Lo studio IMPAssion130
Presentato a Esmo 2018 e pubblicato in contemporanea sulla rivista medica New England Journal of Medicine, lo studio ha riguardato 902 donne colpite da cancro al seno triplo negativo, così chiamato perché le sue cellule non presentano nessuno dei tre bersagli contro cui sono normalmente dirette le cure tradizionali.
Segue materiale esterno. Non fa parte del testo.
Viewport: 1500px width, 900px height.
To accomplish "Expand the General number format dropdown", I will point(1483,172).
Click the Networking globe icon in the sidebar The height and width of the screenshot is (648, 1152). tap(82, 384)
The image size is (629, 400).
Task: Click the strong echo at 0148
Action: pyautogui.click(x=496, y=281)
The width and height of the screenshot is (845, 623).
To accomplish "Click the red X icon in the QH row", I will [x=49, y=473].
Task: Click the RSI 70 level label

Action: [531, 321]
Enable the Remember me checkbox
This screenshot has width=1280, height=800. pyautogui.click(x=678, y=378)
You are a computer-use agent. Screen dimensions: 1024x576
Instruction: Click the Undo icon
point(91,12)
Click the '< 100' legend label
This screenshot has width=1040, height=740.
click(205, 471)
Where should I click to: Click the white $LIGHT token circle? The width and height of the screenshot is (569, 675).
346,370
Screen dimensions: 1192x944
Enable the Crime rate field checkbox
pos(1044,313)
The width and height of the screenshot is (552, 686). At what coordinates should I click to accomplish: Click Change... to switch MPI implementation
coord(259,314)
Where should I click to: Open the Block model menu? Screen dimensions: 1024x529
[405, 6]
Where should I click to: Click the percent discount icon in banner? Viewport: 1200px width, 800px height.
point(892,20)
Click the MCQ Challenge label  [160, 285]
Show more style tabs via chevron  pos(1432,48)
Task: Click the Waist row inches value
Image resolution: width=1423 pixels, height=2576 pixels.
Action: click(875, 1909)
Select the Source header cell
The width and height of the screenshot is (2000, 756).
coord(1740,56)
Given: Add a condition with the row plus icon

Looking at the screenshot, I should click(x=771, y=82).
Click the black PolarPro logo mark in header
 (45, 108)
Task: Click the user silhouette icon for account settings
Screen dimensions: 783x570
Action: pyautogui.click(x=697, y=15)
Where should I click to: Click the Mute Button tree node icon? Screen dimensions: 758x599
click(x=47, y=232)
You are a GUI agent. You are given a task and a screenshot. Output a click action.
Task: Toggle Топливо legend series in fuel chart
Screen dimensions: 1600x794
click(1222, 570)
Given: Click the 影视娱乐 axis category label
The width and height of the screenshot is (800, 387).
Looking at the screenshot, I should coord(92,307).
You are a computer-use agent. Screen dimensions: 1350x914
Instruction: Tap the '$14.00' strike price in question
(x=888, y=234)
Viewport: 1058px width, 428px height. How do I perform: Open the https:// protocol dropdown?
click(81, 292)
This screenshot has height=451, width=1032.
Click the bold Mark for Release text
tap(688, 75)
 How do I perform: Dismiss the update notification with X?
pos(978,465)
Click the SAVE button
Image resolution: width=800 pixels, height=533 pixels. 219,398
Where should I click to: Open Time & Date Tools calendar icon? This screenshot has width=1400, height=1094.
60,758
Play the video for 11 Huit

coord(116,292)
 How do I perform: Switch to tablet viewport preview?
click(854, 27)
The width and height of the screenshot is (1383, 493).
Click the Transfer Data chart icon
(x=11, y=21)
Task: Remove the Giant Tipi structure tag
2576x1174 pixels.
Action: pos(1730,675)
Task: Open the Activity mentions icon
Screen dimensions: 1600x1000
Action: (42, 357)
Le pazienti sono state suddivise in due gruppi: il primo è stato trattato con un farmaco immuniterapico (atezolizumab) in combinazione con un farmaco chemioterapico (nab-paclitaxel); il secondo con la sola chemioterapia.
Il parere dell’esperto
Giuseppe Curigliano, direttore della divisione sviluppo di nuovi farmaci per terapie innovative dell’Istituto Europeo di Oncologia di Milano, ha commentato i risultati dello studio positivamente. “Questo studio ha ottenuto risultati positivi sulla sopravvivenza libera da malattia e ha mostrato un netto vantaggio di sopravvivenza globale in un sottogruppo di donne, quelle con triplo negativo che esprime il recettore PD-L1, che erano il 41% del totale”. La sottopopolazione PD-L1 positiva che riceve l’ immunoterapia in combinazione con la chemio “ha una differenza mediana di sopravvivenza di un anno, raggiungendo 25 mesi versus i 15 mesi del gruppo con chemioterapia” continua Curigliano, che parla di “vantaggio di sopravvivenza rivoluzionario”.
La situazione in Italia
L’Italia purtroppo ha potuto partecipare allo studio sugli effetti dell’ immunoterapia solo marginalmente, con 3 pazienti dell’Istituto Europeo di Oncologia di Milano e dell’Istituto Nazionale Tumori – Fondazione Pascale di Napoli, incluse poco prima della chiusura del reclutamento. Non sono mancate le critiche a questo riguardo, in particolare di Curigliano che ha sottolineato come, “lo studio, partito tre anni e mezzo fa, non è stato di fatto condotto in Italia, perché l’Aifa (Agenzia italiana del farmaco) ha ritenuto che il chemioterapico nab-paclitaxel in prima linea non fosse uno standard, nonostante per questo tumore non esista uno standard di prima linea”.